The second part of the statement is a dead giveaway, for here is a student living in West Bengal, where the Left ran a mafia-style administration for 34 years, and the Left’s nemesis, the Trinamool, ran another five years of the same, and he thinks the “atrocities of the Modi government” are what matter.
While the newspaper quoted Sarnendu Barman of the Faculty of Engineering and Technology Students’ Union (FETSU) as saying said they did not back slogans supporting Pakistan, but “police atrocities on the students inside the campus (of JNU) could not be tolerated….”. The JNU crackdown by the police clearly resonates in his campus, too.
He is apparently unaware of the kind of damage being done by the Democratic Students’ Union in JNU, which, apart from being responsible for the slogans, was earlier trying to ignite trouble on campus by posting nude pictures of Hindu gods, according to this ABP News story.
One can question what “atrocities” the police committed at JNU beyond arresting the union chief on sedition charges, and which a court duly endorsed, but the larger point to underline is whether the students, ever intoxicated by abstract calls for “freedom” and “azaadi”, have ever stopped to consider what these terms really mean.
Kashmir’s “azaadi”, for example, has meant the turfing out of the Pandits from the valley, and it is in defence of India’s territorial integrity and to prevent ethnic cleansing from proceeding further than the army is even there. The “azaadi” of Kashmir has meant the “barbaadi” of the Pandits, and effectively translates to bigotry.
“Azaadi” based on language, linguistic or religious identity is essentially sectarian in nature.

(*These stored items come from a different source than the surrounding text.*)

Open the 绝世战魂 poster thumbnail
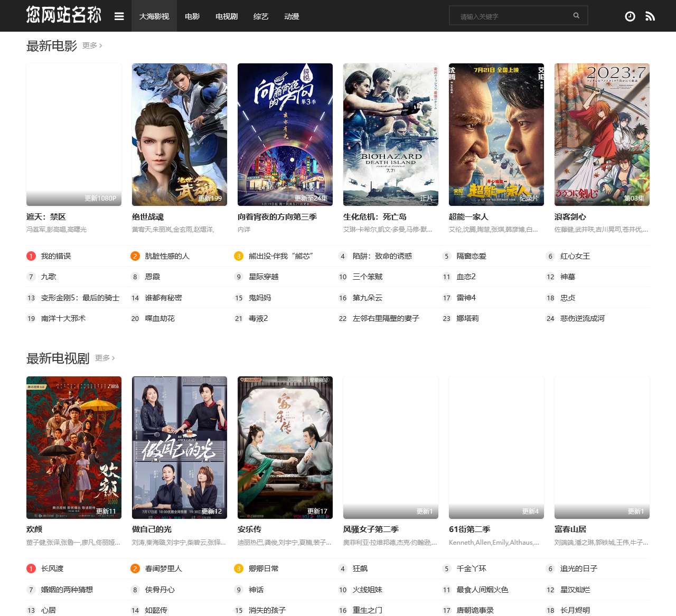The height and width of the screenshot is (616, 676). tap(180, 135)
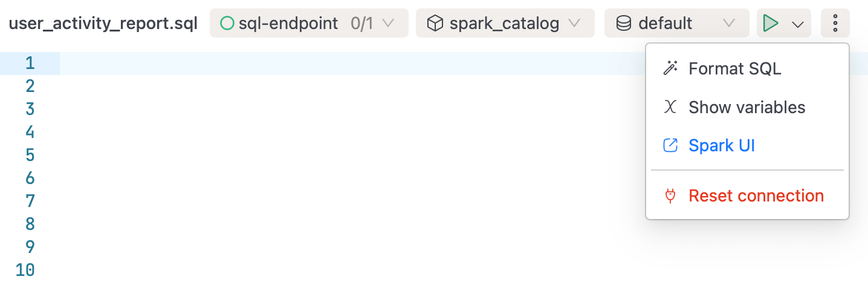This screenshot has width=868, height=282.
Task: Click the default database cylinder icon
Action: pyautogui.click(x=623, y=24)
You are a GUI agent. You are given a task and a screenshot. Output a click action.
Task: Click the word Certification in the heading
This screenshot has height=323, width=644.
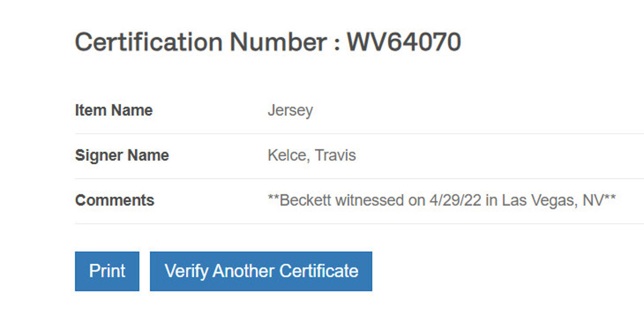point(148,42)
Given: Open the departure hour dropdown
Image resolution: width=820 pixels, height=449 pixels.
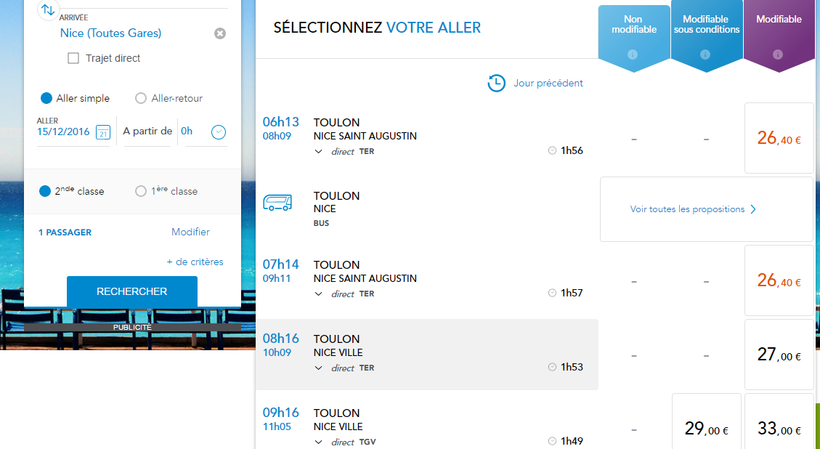Looking at the screenshot, I should tap(218, 132).
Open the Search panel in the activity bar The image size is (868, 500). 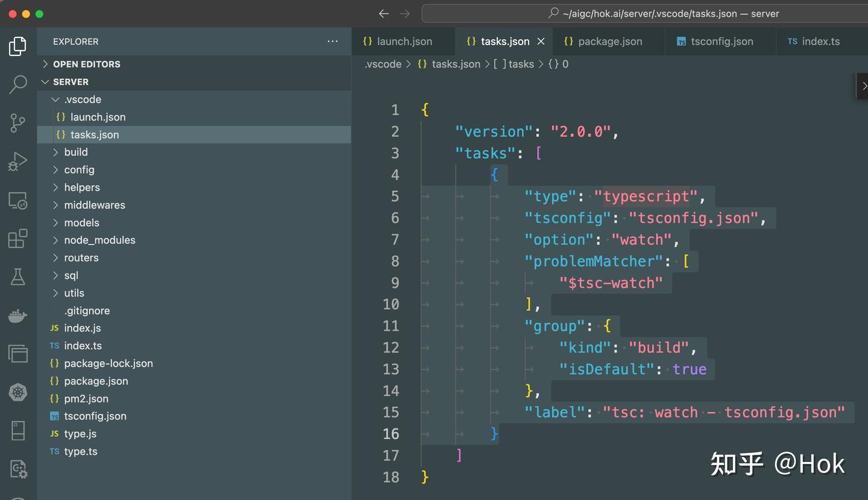[x=17, y=84]
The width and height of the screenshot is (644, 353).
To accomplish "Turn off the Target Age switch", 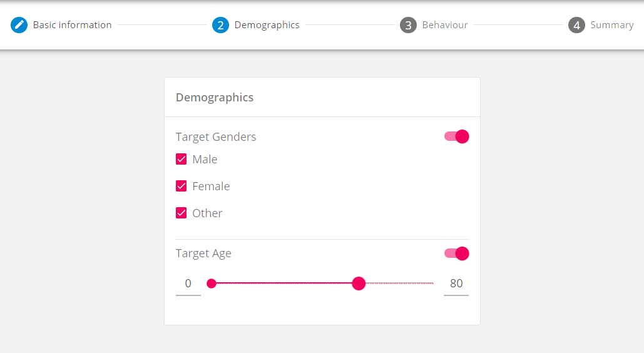I will click(x=457, y=253).
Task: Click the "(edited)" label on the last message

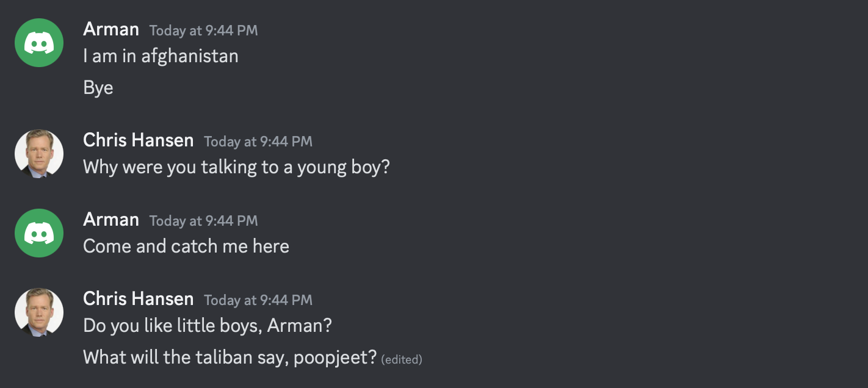Action: [x=401, y=359]
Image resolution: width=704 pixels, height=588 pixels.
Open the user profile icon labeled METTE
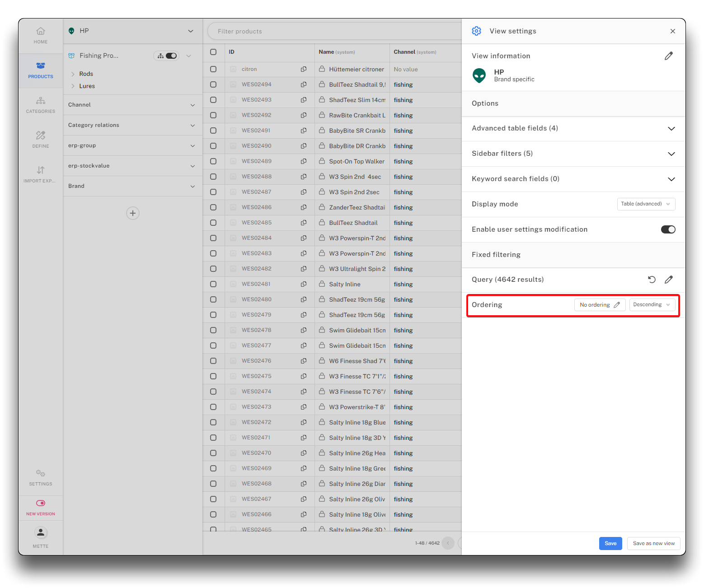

Phony is an “azaadi” that is not based on protecting fundamental human rights and diversity, which has been the problem in West Bengal for four decades now. After the Naxals were brutally destroyed by the state, what we saw was the institutionalised structural violence of the CPI(M)-led Left Front that purged universities of their independence, and ended tolerance for other ideologies.
The Left ruled rural Bengal through its mafia-like cadres, and after the Trinamool came to power, this rogue element merely shifted loyalties. That’s all. Neither the Left nor Trinamool Congress has been in favour of “azaadi” for anybody beyond their cadres. Lalu Prasad’s “jungle raj” rules West Bengal too.
Under the Left, the “azaadi” of dissenters like Taslima Nasreen was curtailed, and under Mamata Banerjee, Islamism is gaining ground, as was evidenced in the attack on Kaliachak in Malda district, where Muslim mobs burnt down a police station. No students union protested this excess “azaadi” given to property destroyers.
“Azaadi” often means defending the right to my kind of sectarianism.
The Jadavpur students ought to know that we live in a post-nation-state world, where the old option of ethnically cleansing people of different ethnicities, ideologies, religious faith, and races no longer exists. Demanding “azaadi” for one group thus involves denying it to others – as is the case in Kashmir.
In the 21st century, where people move across borders, both internal and external, an ‘azaadi” based purely on the markers of cultural identity is meaningless. Nation-states are a relic of European history, and the only reality today is that states have to enable people with different identities – people from many “nations”, so to speak – to live under a common rule of law and with the same basic human rights.
Today’s states have to accept the reality that the ethnic and religious mix of countries will keep changing constantly under the force of demography and economic opportunity. We will have many “nations” living together in one state – whether it is Syrians rushing to Germany, or Somalis to France, or Bangladeshi Hindus and Muslims to India.
The job of the state is to ensure basic human rights to each one and enforcement of the rule of law. Esoteric calls for “azaadi” based on ethnicity or religious affiliation are irrelevant.